> BRIEF
In the listing below, how many lines contain "computer"? Answer with the number alone.

> DATA PROVIDED
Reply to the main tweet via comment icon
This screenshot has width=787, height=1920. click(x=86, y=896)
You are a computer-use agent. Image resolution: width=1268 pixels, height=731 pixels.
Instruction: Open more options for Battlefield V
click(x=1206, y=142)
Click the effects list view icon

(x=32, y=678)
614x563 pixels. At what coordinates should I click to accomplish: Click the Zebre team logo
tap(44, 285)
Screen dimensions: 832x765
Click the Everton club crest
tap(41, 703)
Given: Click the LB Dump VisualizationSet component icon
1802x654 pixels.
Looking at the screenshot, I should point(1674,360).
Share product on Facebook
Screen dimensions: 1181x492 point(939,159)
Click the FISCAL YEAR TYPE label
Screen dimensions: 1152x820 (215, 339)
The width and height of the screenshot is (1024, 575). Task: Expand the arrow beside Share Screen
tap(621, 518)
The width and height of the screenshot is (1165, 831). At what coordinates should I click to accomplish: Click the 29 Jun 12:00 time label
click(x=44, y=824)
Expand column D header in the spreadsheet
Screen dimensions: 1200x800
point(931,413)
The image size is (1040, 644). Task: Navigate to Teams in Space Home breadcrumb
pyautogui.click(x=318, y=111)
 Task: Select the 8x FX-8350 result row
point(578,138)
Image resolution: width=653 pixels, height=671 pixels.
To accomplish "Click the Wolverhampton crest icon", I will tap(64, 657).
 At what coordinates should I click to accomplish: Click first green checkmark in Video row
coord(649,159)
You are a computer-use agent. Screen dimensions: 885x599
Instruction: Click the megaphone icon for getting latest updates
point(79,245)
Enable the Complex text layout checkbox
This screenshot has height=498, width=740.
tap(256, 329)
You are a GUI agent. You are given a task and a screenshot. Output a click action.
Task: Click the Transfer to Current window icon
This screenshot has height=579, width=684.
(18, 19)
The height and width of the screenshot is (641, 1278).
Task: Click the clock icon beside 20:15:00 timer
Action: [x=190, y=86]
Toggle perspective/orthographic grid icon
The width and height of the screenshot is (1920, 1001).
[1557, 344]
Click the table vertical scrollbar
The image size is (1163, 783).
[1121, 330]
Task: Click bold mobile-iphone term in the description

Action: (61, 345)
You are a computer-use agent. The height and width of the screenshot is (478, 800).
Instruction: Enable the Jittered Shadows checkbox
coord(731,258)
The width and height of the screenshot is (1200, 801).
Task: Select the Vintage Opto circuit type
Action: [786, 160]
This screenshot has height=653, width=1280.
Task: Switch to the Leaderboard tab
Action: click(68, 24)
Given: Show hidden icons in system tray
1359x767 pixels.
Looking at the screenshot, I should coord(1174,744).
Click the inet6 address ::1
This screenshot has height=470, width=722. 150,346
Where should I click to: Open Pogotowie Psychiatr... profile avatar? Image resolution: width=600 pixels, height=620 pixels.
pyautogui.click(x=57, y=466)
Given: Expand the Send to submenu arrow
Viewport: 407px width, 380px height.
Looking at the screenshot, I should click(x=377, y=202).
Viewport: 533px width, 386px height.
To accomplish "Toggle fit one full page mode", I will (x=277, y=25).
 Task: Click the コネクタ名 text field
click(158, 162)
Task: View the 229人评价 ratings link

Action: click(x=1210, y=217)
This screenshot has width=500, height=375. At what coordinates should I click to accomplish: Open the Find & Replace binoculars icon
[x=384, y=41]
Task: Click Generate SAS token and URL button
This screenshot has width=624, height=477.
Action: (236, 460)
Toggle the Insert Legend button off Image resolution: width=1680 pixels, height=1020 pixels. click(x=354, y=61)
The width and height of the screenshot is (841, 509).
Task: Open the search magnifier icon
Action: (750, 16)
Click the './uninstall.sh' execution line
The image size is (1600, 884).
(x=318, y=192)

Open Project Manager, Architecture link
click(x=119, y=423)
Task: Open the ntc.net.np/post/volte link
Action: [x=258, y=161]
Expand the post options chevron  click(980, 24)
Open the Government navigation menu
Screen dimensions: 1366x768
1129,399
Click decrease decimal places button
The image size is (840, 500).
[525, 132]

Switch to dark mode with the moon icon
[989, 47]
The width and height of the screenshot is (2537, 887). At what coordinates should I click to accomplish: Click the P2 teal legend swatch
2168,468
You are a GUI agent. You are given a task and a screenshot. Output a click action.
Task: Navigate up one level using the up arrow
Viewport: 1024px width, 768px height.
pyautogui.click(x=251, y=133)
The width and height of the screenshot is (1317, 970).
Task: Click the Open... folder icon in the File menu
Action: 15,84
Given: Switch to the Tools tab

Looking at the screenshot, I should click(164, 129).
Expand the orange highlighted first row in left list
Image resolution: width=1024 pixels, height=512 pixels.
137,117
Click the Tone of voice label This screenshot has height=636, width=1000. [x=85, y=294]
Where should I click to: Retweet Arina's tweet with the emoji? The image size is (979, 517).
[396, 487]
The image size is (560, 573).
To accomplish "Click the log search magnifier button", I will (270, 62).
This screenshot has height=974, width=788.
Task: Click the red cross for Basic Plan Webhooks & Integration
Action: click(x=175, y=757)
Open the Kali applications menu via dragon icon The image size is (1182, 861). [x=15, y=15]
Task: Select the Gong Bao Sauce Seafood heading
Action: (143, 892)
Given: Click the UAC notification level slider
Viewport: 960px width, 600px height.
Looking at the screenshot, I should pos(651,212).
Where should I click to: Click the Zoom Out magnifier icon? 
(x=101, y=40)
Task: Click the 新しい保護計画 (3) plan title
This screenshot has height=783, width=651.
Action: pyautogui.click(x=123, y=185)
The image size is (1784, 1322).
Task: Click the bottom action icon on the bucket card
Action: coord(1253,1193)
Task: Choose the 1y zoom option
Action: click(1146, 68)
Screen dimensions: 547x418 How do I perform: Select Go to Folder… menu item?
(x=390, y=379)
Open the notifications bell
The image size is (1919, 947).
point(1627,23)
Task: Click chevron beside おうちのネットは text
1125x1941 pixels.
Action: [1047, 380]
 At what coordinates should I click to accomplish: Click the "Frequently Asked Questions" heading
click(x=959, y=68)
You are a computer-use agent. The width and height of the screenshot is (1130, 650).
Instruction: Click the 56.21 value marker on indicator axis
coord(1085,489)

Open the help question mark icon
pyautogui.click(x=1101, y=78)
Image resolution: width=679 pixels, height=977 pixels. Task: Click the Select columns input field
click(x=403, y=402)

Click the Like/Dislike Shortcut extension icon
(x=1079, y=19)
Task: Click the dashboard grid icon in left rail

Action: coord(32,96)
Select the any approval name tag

> OUTPUT FOR THIS TASK
4